Una ricerca d’alta quota e a temperature bassissime, che getta le basi per creare nuovi studi per il risanamento di ambienti inquinati e per saperne di più della diversità biologica negli ambienti estremi. L’ha condotta l’istituto di Microbiologia della sede di Piacenza dell’Università Cattolica nel gruppo dell’Ortles-Cevedale, partendo da una evidenza scientifica: i ghiacciai racchiudono, a basse temperature, e in molti casi ad alta quota, organismi viventi. Gli studi effettuati nelle basi scientifiche antartiche e artiche negli ultimi anni hanno evidenziato popolazioni microbiche altamente adattate a questi ambienti estremi.

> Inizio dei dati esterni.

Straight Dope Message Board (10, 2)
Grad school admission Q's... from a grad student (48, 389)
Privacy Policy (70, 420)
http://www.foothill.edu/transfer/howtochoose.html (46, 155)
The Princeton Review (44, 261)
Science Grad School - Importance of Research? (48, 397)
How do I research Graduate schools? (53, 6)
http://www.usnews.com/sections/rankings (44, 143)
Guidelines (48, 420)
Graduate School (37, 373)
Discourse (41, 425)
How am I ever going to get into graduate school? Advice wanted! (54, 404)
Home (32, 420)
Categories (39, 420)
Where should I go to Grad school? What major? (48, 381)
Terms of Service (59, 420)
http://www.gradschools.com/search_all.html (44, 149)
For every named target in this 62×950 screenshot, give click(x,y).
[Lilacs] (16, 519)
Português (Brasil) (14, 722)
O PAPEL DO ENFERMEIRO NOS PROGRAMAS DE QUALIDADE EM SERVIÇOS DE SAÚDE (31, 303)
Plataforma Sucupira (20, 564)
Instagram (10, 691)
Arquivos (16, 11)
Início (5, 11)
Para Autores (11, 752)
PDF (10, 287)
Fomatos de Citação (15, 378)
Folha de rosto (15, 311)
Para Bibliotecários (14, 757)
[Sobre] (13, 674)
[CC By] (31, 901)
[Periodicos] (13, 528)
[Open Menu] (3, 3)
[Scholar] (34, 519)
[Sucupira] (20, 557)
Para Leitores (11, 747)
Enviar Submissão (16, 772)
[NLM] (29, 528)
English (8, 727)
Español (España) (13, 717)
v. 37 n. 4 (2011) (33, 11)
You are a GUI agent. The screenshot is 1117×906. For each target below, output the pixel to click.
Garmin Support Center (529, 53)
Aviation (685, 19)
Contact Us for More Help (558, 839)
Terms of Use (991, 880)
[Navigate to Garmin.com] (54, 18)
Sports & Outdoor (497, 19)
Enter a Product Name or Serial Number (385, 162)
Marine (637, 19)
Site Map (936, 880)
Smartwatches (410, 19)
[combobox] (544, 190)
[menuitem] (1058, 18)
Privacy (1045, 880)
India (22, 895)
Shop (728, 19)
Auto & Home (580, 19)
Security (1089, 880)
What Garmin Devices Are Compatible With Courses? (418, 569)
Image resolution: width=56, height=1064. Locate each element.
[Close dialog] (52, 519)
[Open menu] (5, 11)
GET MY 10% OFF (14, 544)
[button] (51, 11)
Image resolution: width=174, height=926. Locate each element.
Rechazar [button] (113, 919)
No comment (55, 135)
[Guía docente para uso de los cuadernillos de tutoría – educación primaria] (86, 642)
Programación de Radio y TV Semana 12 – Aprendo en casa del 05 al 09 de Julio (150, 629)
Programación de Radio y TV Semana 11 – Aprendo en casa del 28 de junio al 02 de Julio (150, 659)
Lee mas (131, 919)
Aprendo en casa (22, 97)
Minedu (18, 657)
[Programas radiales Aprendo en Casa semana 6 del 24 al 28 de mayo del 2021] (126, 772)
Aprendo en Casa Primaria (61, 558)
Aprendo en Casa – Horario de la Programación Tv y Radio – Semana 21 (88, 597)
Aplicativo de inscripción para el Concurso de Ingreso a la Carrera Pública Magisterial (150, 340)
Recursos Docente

Su questa base i microbiologi della facoltà di Agraria Fabrizio Cappa e Pier Sandro Cocconcelli che, spinti dalla curiosità scientifica e dall’amore per la montagna, hanno progettato studi e ricerche sulla biodiversità microbica nei ghiacciai alpini. «Sono ambienti paradossalmente poco studiati dal punto di vista microbiologico rispetto ad altre aree più oggetto di analisi scientifiche, come ad esempio i ghiacciai dell’Antartide o della Groenlandia», spiega il professor Cappa.

«L’area scelta per l’attività di ricerca, dove poter prendere abbastanza facilmente campioni di ghiaccio senza affrontare costosi problemi di logistica, è stato il ghiacciaio del Madaccio, nel massiccio montuoso dell’Ortles-Cevedale, vicino a Passo Stelvio», sottolinea Cappa, che racconta delle tre uscite sul campo realizzate per prelevare campioni di ghiaccio nell’autunno 2009, 2010 e 2011, in accordo con il Parco Nazionale dello Stelvio e la Provincia Autonoma di Bolzano.

Le carote di ghiacciaio del Madaccio sono state prelevate a valle dell’area dello sci estivo di Passo Stelvio, grazie a sonde per il carotaggio appositamente costruite da una ditta Piacentina, la Tecnojoker di Pontenure, e sono stati trasportate, congelate, fino ai laboratori della facoltà di Agraria, per essere analizzate. «I risultati che si stanno ottenendo sono sorprendenti» - afferma Cocconcelli -. L’acqua che si ottiene dalla fusione delle carote di ghiaccio, prelevate a 3.150 metri di quota, contiene una ricca comunità batterica caratterizzata da una elevata biodiversità».

I microrganismi estremofili, la cui definizione deriva proprio dal fatto che vivono bene in condizioni ambientali impensabili per gli altri organismi, sono stati conservati e studiati in laboratorio. Con il sequenziamento del Dna realizzato in facoltà sono stati identificati Frigobacterium sp., Polaromonas sp., Pseudomonas sp., Micrococcus antarticus, tutte specie già identificate in ghiacciai dell’Antartide o nel circolo polare artico. «La presenza di specie identiche in luoghi così distanti ci fornisce indizi sulla storia della Terra, sulla storia delle glaciazioni», sottolinea Cappa. Inoltre le analisi chimiche effettuate dal gruppo di ricerca del professor Marco Trevisan, dell’Istituto di chimica della facoltà di Agraria, hanno mostrato, in diversi campioni, elevati contenuti di inquinanti, idrocarburi policiclici aromatici (derivati della combustione dei derivati del petrolio) ed policlorobifenili (Pcb), provenienti da lubrificanti.

«In questi campioni di ghiaccio - racconta Cappa - è stato isolato un microrganismo che è in grado, anche a basse temperature, di nutrirsi e degradare questi composti organici inquinanti. Adesso bisogna capire, con le adeguate prove di laboratorio, quali siano le sue potenzialità nel risanamento (bioremediation) di ambienti inquinati».

I microrganismi, la loro abilità di sopravvivenza in condizioni climatiche estreme e la loro utilità per l’uomo è un tema di grande fascino, che coinvolge centri di ricerca di tutto il mondo: un gruppo di ricercatori del Regno Unito è in procinto di avviare un progetto di rilevazione di microrganismi da un lago situato a 3 Km di profondità nei ghiacciai antartici ai fini dell’individuazione del possibile impatto del cambio climatico sull’ambiente. La ricerca continua.